Render the material from the line containing "The height and width of the screenshot is (795, 1512)." through the end of the material as a Markdown table with the columns Row and Text, numbering each line, omitting blank lines, and leaving the pictures out.
+ + + + +
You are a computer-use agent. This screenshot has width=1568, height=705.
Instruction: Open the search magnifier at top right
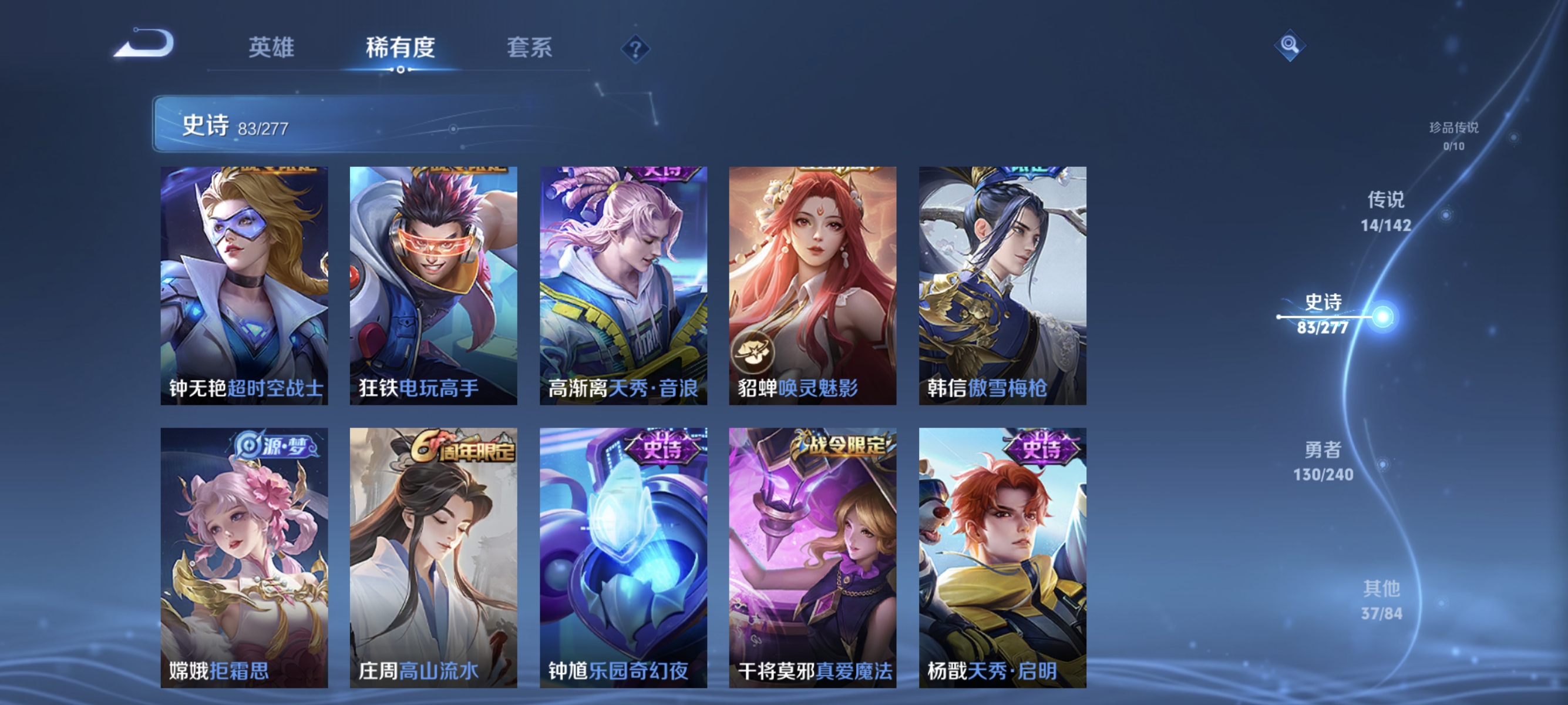click(1290, 45)
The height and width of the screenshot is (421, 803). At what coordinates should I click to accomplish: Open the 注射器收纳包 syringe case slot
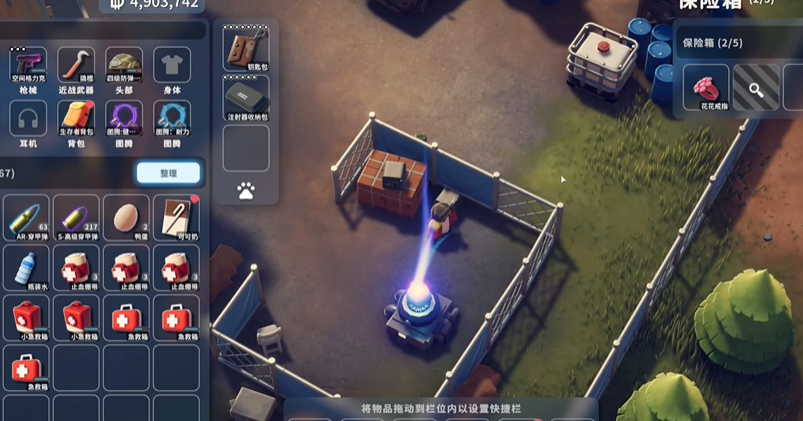(x=246, y=98)
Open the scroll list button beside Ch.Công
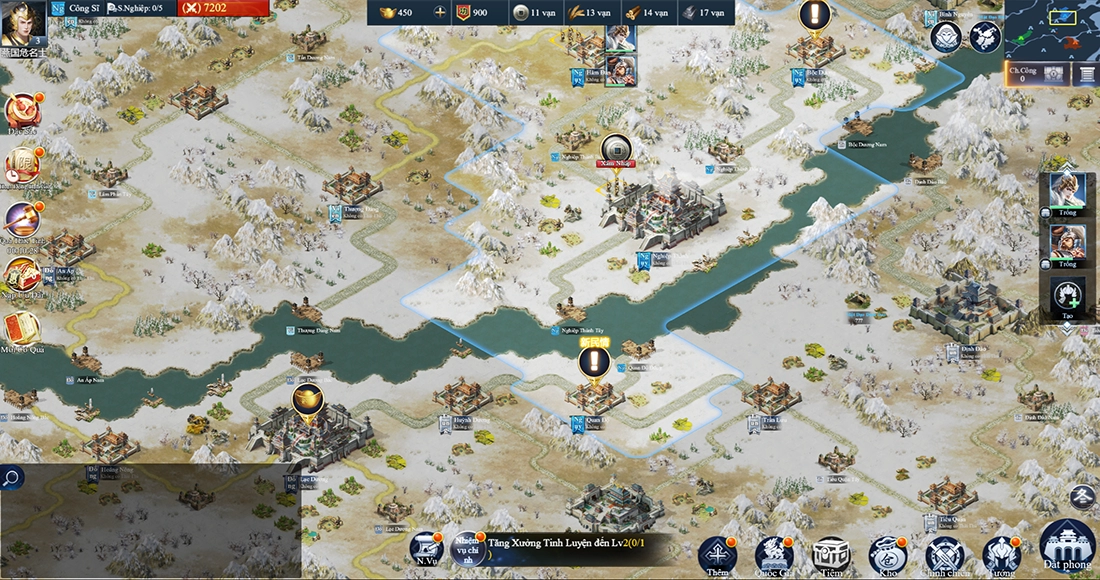Image resolution: width=1100 pixels, height=580 pixels. coord(1085,73)
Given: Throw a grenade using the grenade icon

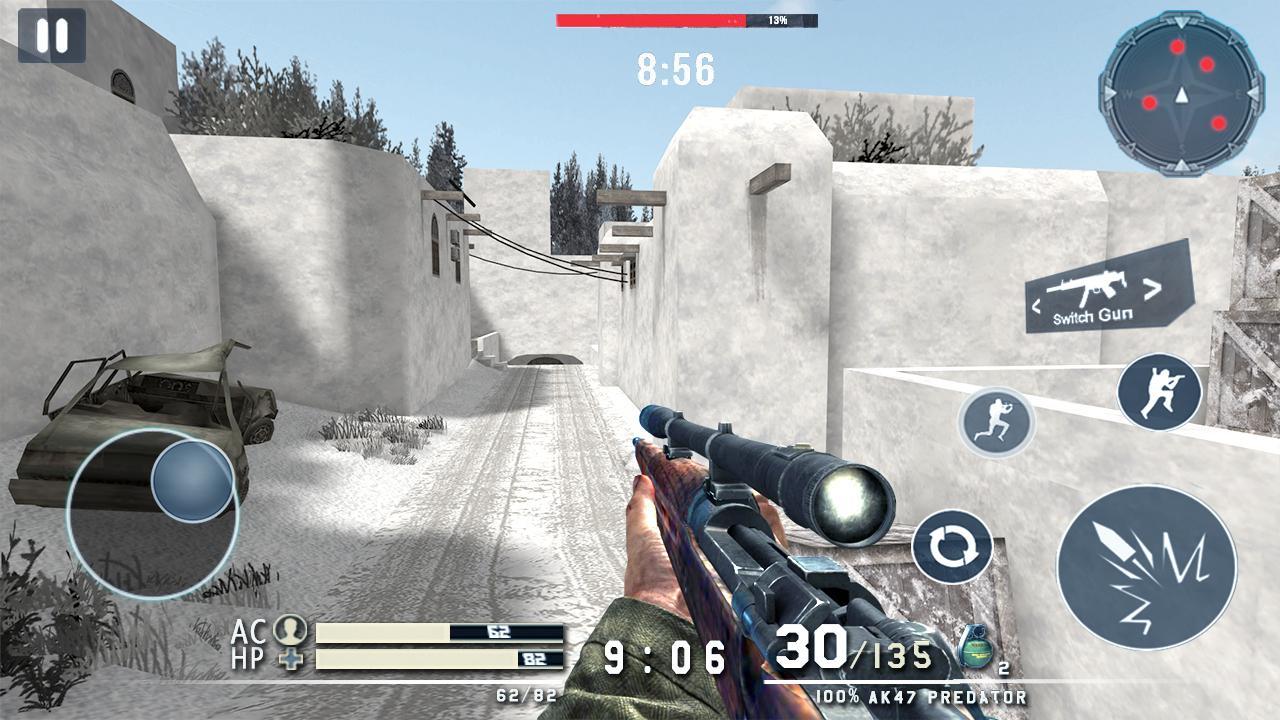Looking at the screenshot, I should [974, 650].
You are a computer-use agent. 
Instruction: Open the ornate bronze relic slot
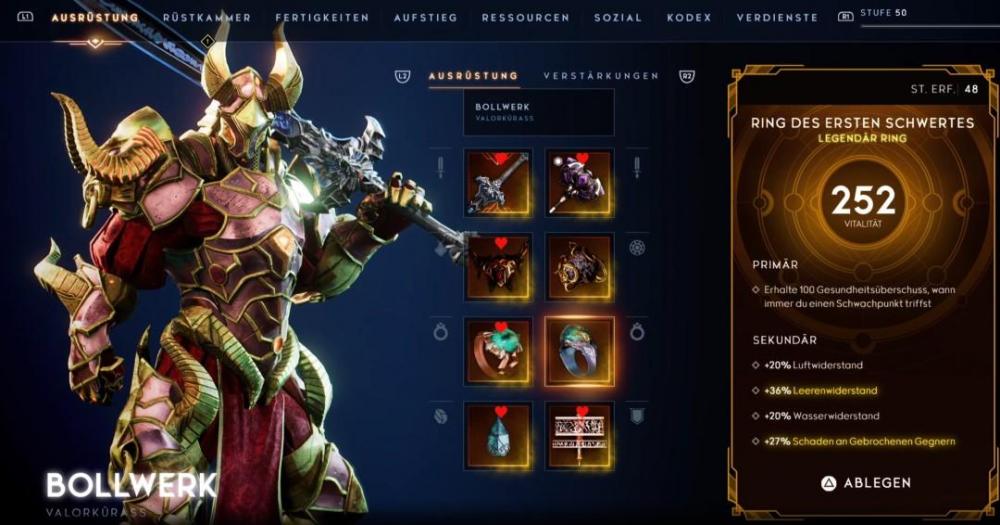pos(579,435)
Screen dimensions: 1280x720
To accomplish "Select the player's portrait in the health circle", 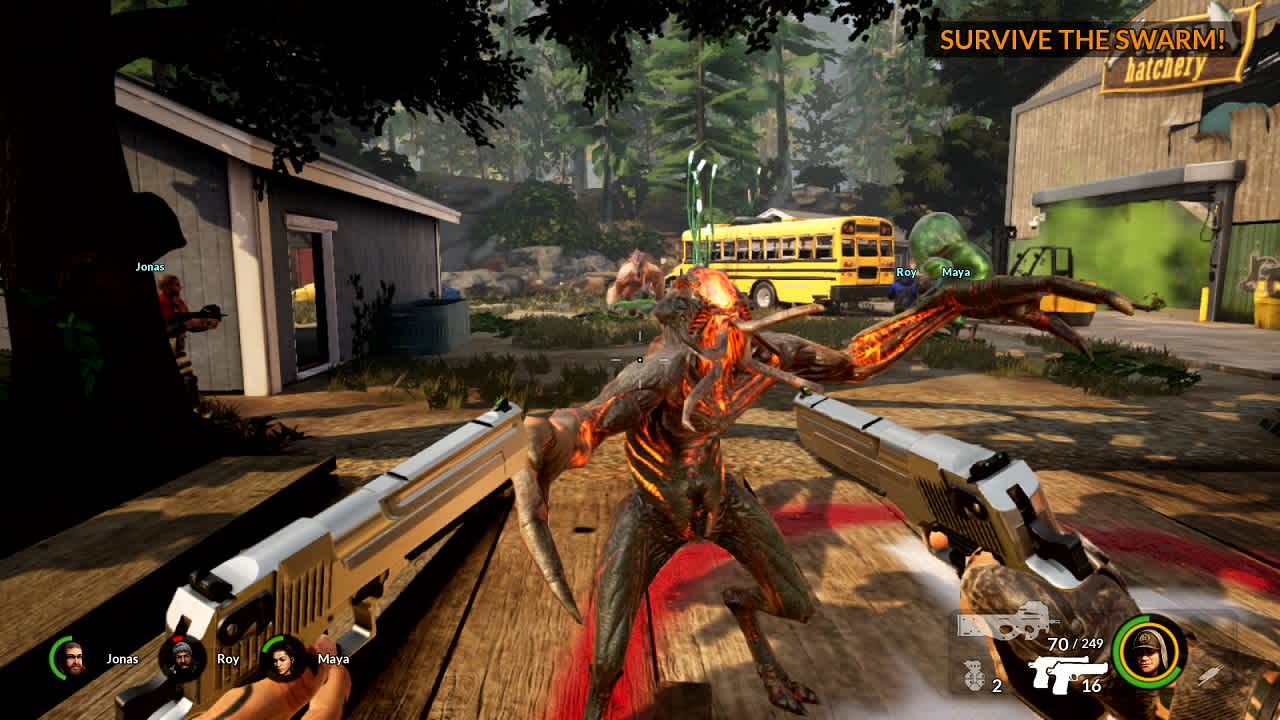I will (x=1148, y=649).
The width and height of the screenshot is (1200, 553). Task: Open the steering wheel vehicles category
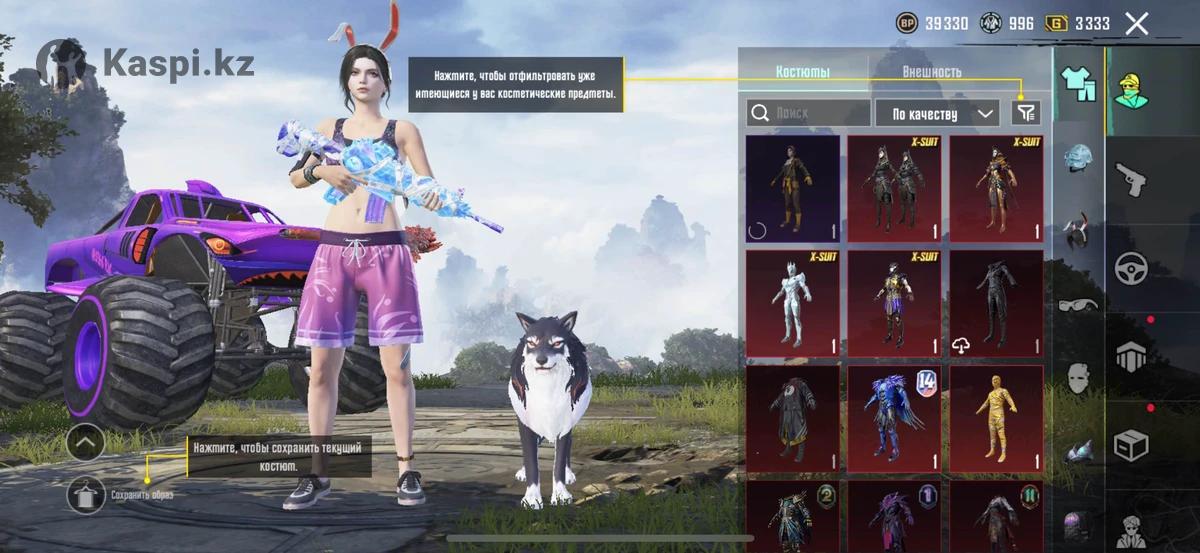(x=1132, y=267)
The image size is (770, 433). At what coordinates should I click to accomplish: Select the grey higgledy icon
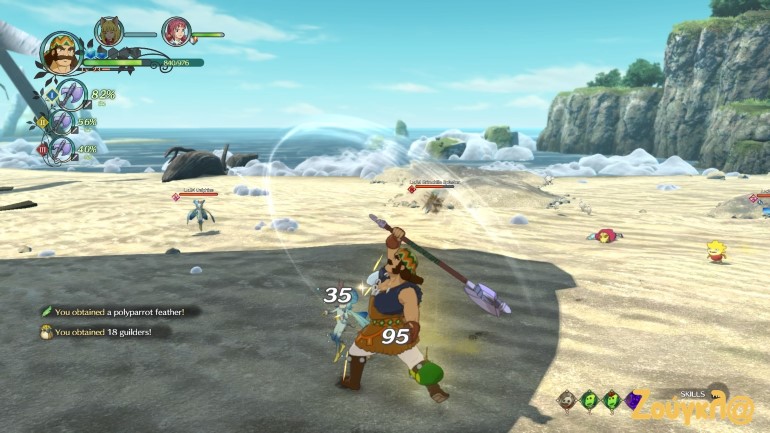pos(566,400)
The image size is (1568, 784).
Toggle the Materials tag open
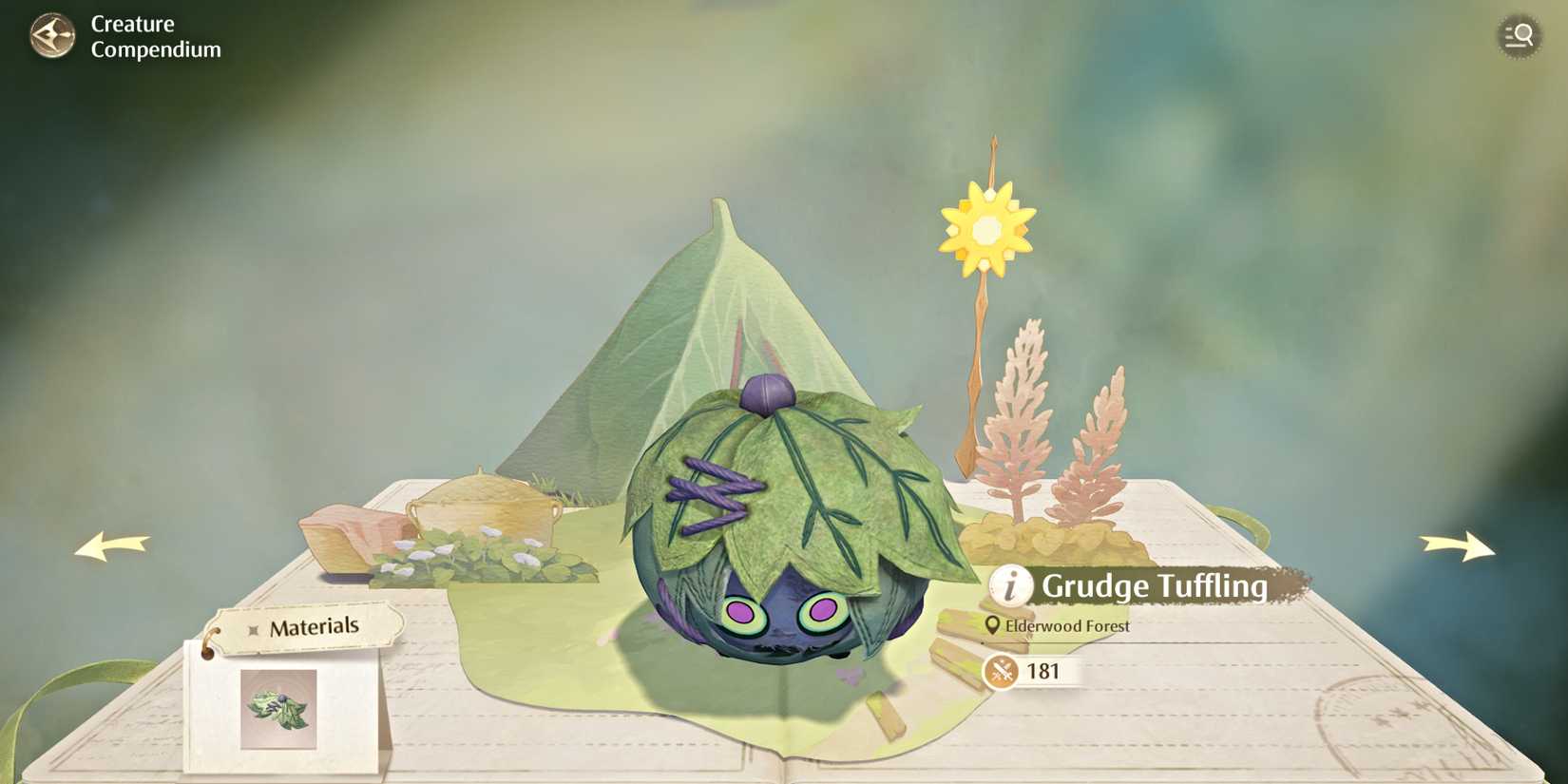[315, 625]
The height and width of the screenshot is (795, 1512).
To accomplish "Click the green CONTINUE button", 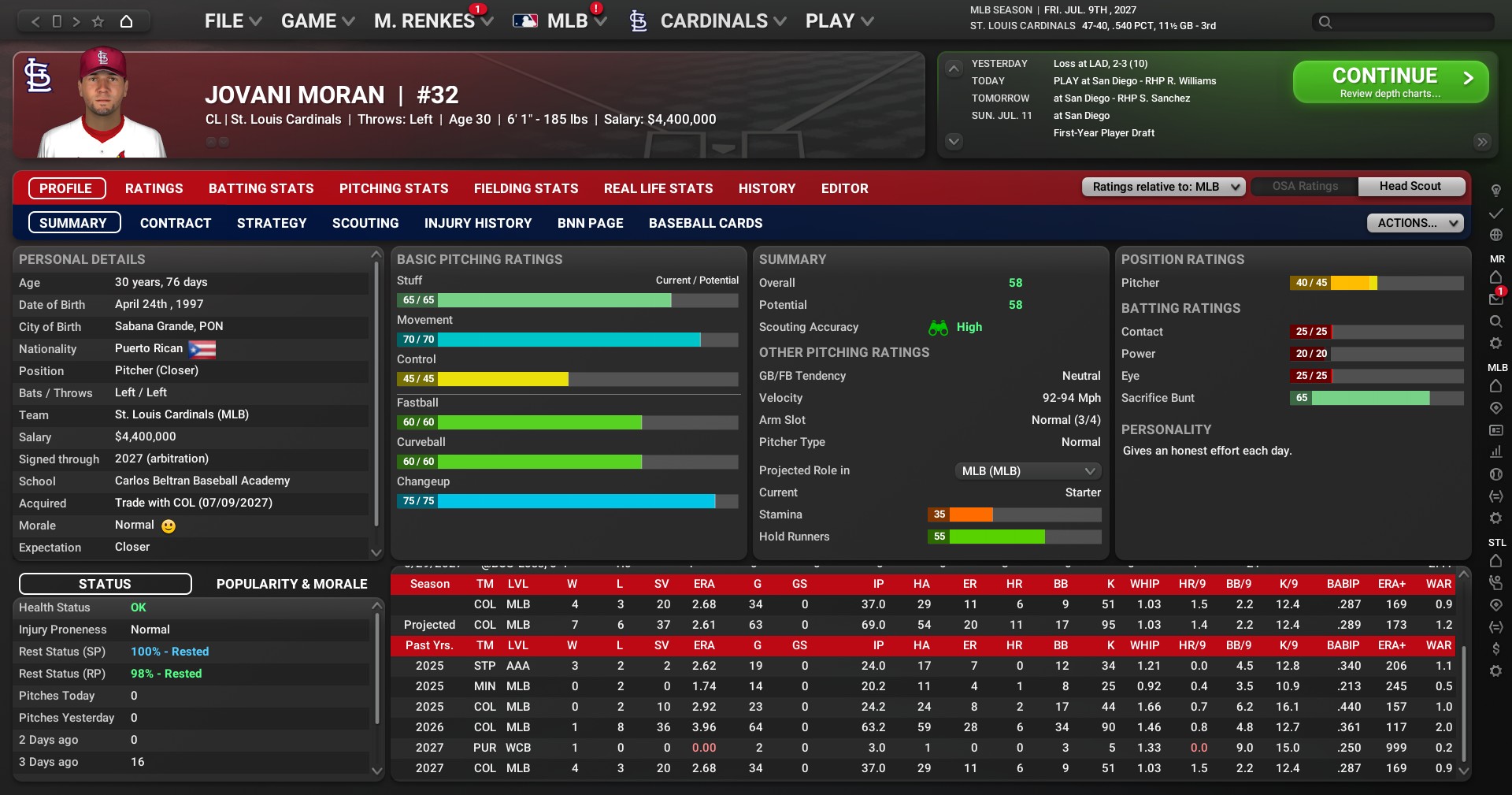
+ + + + +
• [THE RESPONSE]
| Row | Text |
|---|---|
| 1 | The height and width of the screenshot is (795, 1512). |
| 2 | To accomplish "Click the green CONTINUE button",  |